Denn die Stadt hätte gewiss auch die Möglichkeit, Geld vom Bund für den MVV-Ausbau zu fordern, insbesondere dann, wenn dieses „Auf der Straße Gehen“ sich aufgrund der Erfahrungen des Haidhausnergebietes in mehreren Stadtteilen abspielt. Dadurch wäre der § 34 „Rechtfertigender Notstand“ auch gegenüber dem Bund wirksam …
Nachdem also die ersten 25 Fußgängerzonen so entstanden sind und auf den größeren Straßen die Fahrspuren 25 mal auf ca. vier mal 400 Meter von drei auf zweieinhalb bzw. von zwei auf eineinhalb Fahrspuren verringert worden sind (durch Querparkgebot, was zu einer Verengung und deshalb Geschwindigkeitsreduzierung führt, gleichwohl die ehemals in der FußgängerInnenzone parkenden Autos nicht auf ihren Stellplatz verzichten müssen, Anm.d.Verf.), kann der MVV nun sowohl wegen der vermehrten Stauungen als auch wegen der größeren Nachfrage Busspuren einrichten …
Der mittlere Ring wird sowohl für die außerhalb des Mittleren Rings Wohnenden als auch für Pendler zu einem Großparkplatz für 25.000 Autos mit Ringbuslinie umfunktioniert. Daraus folgt: Einreise nach München nur noch mit der Bahn, daraus folgt: Plus für die Bahn! Als nächstes Nachtfahrverbot …
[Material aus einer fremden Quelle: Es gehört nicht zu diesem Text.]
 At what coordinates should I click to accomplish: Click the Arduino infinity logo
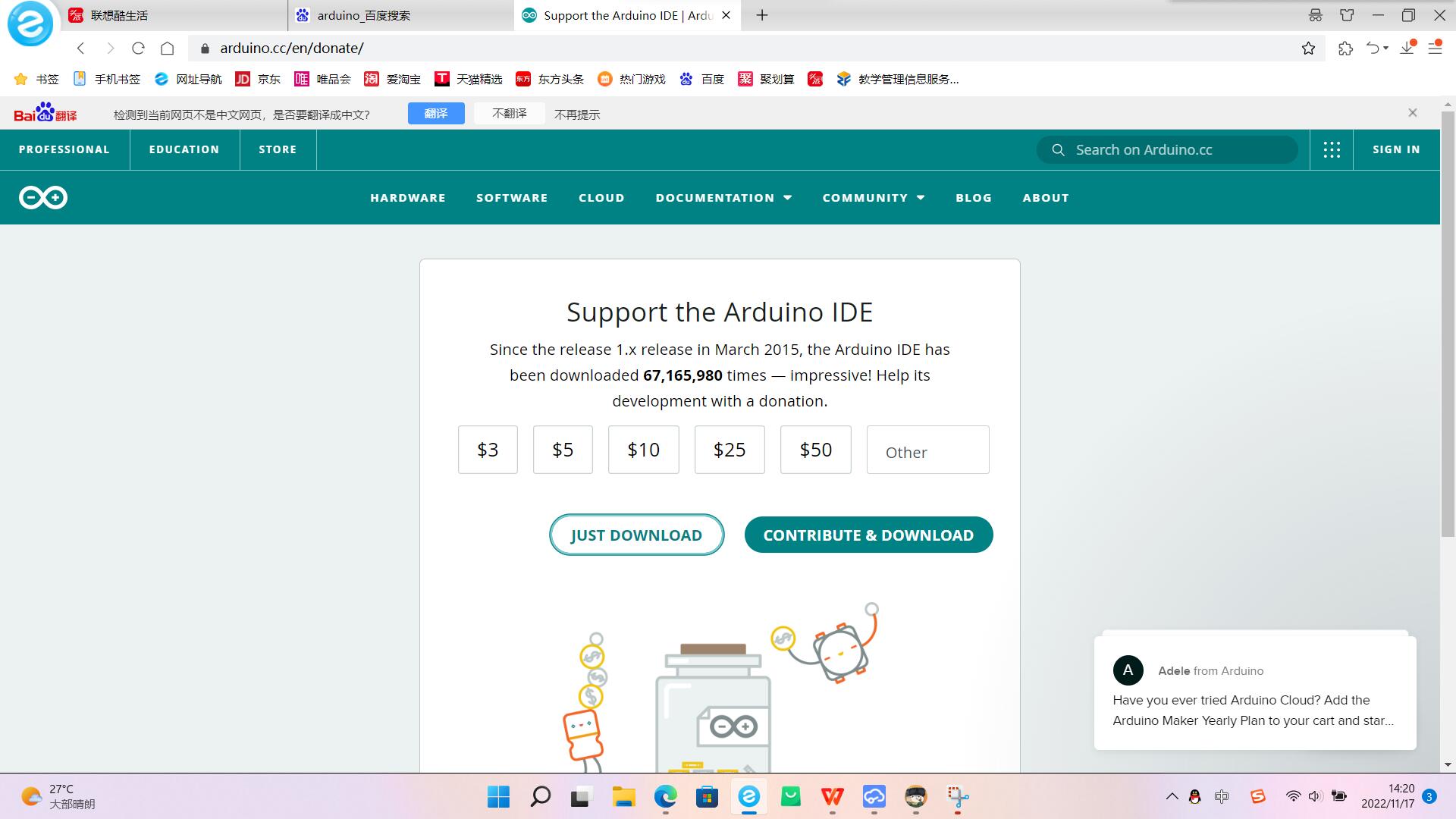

Außerdem muss das Car-Sharing gut ausgebaut sein bzw. Mietwagen müsste die Stadt anbieten – natürlich Solarmobile … Die Industrie kann dadurch, dass der MVV sie auffordert, 700 solarbetriebene Busse und noch einige (2.000 bis 20.000) städtische Fahrzeuge innerhalb des nächsten Jahres herzustellen und auszuliefern, „gezwungen“ werden, auf die solare Produktion einzusteigen …
Ab 2000 dürfte niemand mehr innerhalb des Mittleren Rings fahren, alle noch fahrenden Autos (Polizei, Essen auf Rädern, Krankenwagen, Behindertendienste, best. Handwerker) müssten auf Solar umgestellt werden (ca. 80.000).
Damit würde München führend werden für eine Solarstadt, würde München führend werden für eine ökologische Wende in der Energiepolitik, Verkehrspolitik!!! Die Deutsche Bundesbahn erlebt einen ungeheuren Aufschwung!!! Die Menschen wären zufriedener, glücklicher …
Sehr geehrter Herr Kronawitter, wir rechnen nicht nur mit einer finanziellen Unterstützung, sondern auch mit einer moralischen, vielleicht sogar mit einer aktiven Unterstützung Ihrerseits und verbleiben hiermit – nicht ohne noch auf das beiliegende Blatt „Wie stelle ich mir München vor – eine Stadt der Zukunft bis zum Jahr 1997“ hinzuweisen –
Ihre
Radl Aktion Fuß Front
Michael Hartmann, Der Autogeher. AutoBiographie eines AutoGegners. März 1988 bis Juli 1997, München 1997, 70 ff.